> [WHAT YOU HAVE TO DO]
Rewrite the entries below, replacing each "dropdown" with "drop-down" and leaving every other character unchanged.

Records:

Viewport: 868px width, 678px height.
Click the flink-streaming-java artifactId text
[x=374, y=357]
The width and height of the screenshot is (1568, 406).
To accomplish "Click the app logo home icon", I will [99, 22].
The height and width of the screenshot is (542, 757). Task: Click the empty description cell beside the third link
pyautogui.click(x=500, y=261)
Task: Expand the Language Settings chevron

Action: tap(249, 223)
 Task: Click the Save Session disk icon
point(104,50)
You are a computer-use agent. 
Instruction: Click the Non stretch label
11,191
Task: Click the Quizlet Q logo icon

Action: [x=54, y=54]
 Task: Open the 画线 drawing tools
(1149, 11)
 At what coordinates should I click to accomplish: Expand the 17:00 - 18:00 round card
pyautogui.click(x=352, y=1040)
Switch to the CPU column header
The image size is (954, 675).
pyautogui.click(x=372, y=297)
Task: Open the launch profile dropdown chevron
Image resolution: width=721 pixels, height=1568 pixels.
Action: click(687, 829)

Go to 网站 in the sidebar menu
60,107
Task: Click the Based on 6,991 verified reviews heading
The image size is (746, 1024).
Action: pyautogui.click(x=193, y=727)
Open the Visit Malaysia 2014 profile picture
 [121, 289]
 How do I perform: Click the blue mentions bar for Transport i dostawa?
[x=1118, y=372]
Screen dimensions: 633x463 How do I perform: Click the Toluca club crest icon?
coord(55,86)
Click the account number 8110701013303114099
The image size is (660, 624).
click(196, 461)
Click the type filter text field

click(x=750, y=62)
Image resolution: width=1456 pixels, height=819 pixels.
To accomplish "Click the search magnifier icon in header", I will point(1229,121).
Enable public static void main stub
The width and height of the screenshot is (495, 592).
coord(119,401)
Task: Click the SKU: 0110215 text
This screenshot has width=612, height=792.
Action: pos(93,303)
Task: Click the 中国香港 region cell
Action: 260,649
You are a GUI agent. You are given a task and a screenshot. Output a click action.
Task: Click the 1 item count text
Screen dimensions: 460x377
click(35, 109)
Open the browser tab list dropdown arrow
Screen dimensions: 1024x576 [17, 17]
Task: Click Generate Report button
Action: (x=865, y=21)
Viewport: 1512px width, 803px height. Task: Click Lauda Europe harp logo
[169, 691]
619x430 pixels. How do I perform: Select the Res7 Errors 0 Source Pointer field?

> [SOLUTION TO THE EXERCISE]
Viewport: 868px width, 678px height.
Click the flink-streaming-java artifactId text
[x=374, y=357]
The width and height of the screenshot is (1568, 406).
To accomplish "Click the app logo home icon", I will [99, 22].
The height and width of the screenshot is (542, 757). Task: Click the empty description cell beside the third link
pyautogui.click(x=500, y=261)
Task: Expand the Language Settings chevron

Action: tap(249, 223)
 Task: Click the Save Session disk icon
point(104,50)
You are a computer-use agent. 
Instruction: Click the Non stretch label
11,191
Task: Click the Quizlet Q logo icon

Action: [x=54, y=54]
 Task: Open the 画线 drawing tools
(1149, 11)
 At what coordinates should I click to accomplish: Expand the 17:00 - 18:00 round card
pyautogui.click(x=352, y=1040)
Switch to the CPU column header
The image size is (954, 675).
pyautogui.click(x=372, y=297)
Task: Open the launch profile drop-down chevron
Image resolution: width=721 pixels, height=1568 pixels.
Action: click(687, 829)

Go to 网站 in the sidebar menu
60,107
Task: Click the Based on 6,991 verified reviews heading
The image size is (746, 1024).
Action: pyautogui.click(x=193, y=727)
Open the Visit Malaysia 2014 profile picture
 [121, 289]
 How do I perform: Click the blue mentions bar for Transport i dostawa?
[x=1118, y=372]
Screen dimensions: 633x463 How do I perform: Click the Toluca club crest icon?
coord(55,86)
Click the account number 8110701013303114099
The image size is (660, 624).
click(196, 461)
Click the type filter text field

click(x=750, y=62)
Image resolution: width=1456 pixels, height=819 pixels.
To accomplish "Click the search magnifier icon in header", I will point(1229,121).
Enable public static void main stub
The width and height of the screenshot is (495, 592).
coord(119,401)
Task: Click the SKU: 0110215 text
This screenshot has width=612, height=792.
Action: pos(93,303)
Task: Click the 中国香港 region cell
Action: 260,649
You are a GUI agent. You are given a task and a screenshot. Output a click action.
Task: Click the 1 item count text
Screen dimensions: 460x377
click(35, 109)
Open the browser tab list drop-down arrow
Screen dimensions: 1024x576 [17, 17]
Task: Click Generate Report button
Action: (x=865, y=21)
Viewport: 1512px width, 803px height. Task: Click Lauda Europe harp logo
[169, 691]
619x430 pixels. How do I perform: Select the Res7 Errors 0 Source Pointer field?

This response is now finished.